Objective: Output the lines of the saved entries below, unchanged, from the line with "Screen dimensions: 583x370" to the line with "pyautogui.click(x=47, y=8)", including both of those lines and nothing else.

[Saved data entries]

************

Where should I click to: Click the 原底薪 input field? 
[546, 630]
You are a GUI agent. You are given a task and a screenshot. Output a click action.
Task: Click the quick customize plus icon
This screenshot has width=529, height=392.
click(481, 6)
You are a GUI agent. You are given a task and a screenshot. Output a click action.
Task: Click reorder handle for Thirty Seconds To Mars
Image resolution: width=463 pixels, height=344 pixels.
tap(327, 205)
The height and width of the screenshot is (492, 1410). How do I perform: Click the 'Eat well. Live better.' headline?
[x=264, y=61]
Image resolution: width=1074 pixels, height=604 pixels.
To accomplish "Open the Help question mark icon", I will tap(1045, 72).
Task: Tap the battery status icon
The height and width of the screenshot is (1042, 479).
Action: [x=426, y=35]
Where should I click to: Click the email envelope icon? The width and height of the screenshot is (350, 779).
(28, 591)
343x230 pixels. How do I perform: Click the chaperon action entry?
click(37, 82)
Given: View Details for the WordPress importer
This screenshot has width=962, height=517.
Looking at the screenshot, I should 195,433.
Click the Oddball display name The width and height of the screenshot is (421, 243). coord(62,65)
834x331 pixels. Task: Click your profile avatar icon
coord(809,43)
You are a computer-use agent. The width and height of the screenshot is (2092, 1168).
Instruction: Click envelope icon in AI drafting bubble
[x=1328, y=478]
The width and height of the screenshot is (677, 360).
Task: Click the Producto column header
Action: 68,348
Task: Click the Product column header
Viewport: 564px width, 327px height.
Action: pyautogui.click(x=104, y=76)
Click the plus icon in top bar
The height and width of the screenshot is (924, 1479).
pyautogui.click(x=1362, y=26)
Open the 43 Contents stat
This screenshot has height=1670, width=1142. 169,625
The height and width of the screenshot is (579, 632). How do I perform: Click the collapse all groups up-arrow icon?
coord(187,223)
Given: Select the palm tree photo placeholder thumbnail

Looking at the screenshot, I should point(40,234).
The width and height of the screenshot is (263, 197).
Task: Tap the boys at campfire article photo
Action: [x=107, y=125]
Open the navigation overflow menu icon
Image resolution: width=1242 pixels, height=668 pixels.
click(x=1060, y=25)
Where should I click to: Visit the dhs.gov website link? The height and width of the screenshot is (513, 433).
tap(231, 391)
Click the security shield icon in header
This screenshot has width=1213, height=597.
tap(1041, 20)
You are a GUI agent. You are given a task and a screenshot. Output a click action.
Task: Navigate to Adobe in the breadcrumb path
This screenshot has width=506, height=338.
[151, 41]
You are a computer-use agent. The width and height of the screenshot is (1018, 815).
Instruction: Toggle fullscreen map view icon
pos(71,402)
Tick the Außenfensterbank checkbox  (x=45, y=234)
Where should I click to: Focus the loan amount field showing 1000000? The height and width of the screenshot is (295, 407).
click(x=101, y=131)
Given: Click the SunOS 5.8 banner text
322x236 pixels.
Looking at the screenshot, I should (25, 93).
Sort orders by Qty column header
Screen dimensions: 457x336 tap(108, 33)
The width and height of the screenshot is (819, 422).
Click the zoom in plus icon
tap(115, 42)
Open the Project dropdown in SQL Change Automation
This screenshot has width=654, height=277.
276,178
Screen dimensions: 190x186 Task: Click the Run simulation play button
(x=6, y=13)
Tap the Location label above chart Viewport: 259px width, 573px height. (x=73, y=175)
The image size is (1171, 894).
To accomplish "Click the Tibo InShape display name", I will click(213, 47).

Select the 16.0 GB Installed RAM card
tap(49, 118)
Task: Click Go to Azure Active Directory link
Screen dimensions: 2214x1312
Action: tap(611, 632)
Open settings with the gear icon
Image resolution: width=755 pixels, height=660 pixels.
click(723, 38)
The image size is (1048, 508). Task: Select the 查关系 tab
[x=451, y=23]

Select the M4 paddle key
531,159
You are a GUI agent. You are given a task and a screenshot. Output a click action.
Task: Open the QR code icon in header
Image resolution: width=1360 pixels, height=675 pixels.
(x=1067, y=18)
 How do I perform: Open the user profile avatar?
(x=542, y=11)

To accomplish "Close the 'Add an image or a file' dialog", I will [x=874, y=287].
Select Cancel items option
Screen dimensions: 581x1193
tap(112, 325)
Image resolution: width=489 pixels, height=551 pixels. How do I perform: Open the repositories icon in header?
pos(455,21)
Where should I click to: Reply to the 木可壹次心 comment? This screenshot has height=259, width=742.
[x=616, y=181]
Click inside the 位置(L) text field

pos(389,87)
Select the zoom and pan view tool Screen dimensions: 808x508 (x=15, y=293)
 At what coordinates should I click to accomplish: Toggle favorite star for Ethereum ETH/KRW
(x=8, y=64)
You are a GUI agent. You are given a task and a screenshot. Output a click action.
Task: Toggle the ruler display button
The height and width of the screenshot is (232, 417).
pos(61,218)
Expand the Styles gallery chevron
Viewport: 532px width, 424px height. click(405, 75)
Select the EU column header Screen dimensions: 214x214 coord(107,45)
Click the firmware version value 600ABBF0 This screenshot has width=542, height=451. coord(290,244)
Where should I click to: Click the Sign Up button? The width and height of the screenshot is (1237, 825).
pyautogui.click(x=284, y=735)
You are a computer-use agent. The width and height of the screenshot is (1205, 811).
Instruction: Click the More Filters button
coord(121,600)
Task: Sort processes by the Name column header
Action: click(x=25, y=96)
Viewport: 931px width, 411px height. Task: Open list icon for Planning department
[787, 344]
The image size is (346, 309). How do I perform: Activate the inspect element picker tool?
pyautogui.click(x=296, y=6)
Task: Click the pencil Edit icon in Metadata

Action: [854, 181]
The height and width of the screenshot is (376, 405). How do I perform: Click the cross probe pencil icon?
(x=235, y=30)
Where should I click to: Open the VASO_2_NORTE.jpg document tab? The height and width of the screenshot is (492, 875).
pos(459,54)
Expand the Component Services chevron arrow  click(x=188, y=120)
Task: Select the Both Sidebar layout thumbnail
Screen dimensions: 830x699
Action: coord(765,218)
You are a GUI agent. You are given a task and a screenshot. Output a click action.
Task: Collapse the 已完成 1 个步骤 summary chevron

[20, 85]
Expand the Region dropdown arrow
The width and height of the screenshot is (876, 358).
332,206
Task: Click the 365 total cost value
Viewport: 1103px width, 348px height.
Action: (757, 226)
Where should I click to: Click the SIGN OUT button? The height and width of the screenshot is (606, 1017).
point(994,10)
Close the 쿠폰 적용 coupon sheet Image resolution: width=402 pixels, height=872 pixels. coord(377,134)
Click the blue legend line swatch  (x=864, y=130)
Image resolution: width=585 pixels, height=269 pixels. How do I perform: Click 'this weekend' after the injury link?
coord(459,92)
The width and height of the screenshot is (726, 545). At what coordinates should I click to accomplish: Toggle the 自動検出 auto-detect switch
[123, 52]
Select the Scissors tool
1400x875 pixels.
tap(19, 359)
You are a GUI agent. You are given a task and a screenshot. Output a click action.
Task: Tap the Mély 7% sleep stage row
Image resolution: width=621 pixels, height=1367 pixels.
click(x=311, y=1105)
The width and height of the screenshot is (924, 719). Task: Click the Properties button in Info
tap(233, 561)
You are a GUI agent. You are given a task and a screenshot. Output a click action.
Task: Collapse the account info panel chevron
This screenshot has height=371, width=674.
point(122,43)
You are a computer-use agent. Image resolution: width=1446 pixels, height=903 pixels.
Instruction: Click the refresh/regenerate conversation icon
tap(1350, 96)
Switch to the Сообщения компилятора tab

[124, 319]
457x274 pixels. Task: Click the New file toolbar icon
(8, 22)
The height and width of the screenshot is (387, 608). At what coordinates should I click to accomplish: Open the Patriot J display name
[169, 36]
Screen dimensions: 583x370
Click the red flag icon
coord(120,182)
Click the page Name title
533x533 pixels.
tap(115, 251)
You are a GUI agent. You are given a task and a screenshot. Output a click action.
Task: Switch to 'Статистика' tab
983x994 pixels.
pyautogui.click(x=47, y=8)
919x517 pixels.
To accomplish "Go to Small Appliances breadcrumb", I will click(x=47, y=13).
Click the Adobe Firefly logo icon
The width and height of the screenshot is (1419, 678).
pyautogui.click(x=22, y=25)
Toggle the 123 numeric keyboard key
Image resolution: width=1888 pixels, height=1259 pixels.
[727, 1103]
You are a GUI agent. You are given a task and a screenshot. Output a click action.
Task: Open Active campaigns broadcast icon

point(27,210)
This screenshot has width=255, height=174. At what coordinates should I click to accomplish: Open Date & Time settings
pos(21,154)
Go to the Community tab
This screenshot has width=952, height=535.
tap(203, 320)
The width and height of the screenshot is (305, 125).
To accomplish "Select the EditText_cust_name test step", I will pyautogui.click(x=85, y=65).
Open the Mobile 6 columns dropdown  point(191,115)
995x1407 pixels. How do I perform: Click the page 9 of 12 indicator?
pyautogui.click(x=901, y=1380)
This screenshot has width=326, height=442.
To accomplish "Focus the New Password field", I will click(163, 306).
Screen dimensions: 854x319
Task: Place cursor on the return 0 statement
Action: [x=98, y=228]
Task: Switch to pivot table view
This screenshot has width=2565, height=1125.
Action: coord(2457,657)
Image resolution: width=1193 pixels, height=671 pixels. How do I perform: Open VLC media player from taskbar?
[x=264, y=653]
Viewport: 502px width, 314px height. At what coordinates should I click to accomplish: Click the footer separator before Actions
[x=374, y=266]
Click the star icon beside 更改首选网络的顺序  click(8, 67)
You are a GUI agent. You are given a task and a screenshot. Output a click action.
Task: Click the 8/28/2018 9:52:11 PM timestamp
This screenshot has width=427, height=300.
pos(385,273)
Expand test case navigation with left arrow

************

Final result:
Screen dimensions: 583x370
Click the red flag icon
coord(120,182)
Click the page Name title
533x533 pixels.
tap(115, 251)
You are a GUI agent. You are given a task and a screenshot. Output a click action.
Task: Switch to 'Статистика' tab
983x994 pixels.
pyautogui.click(x=47, y=8)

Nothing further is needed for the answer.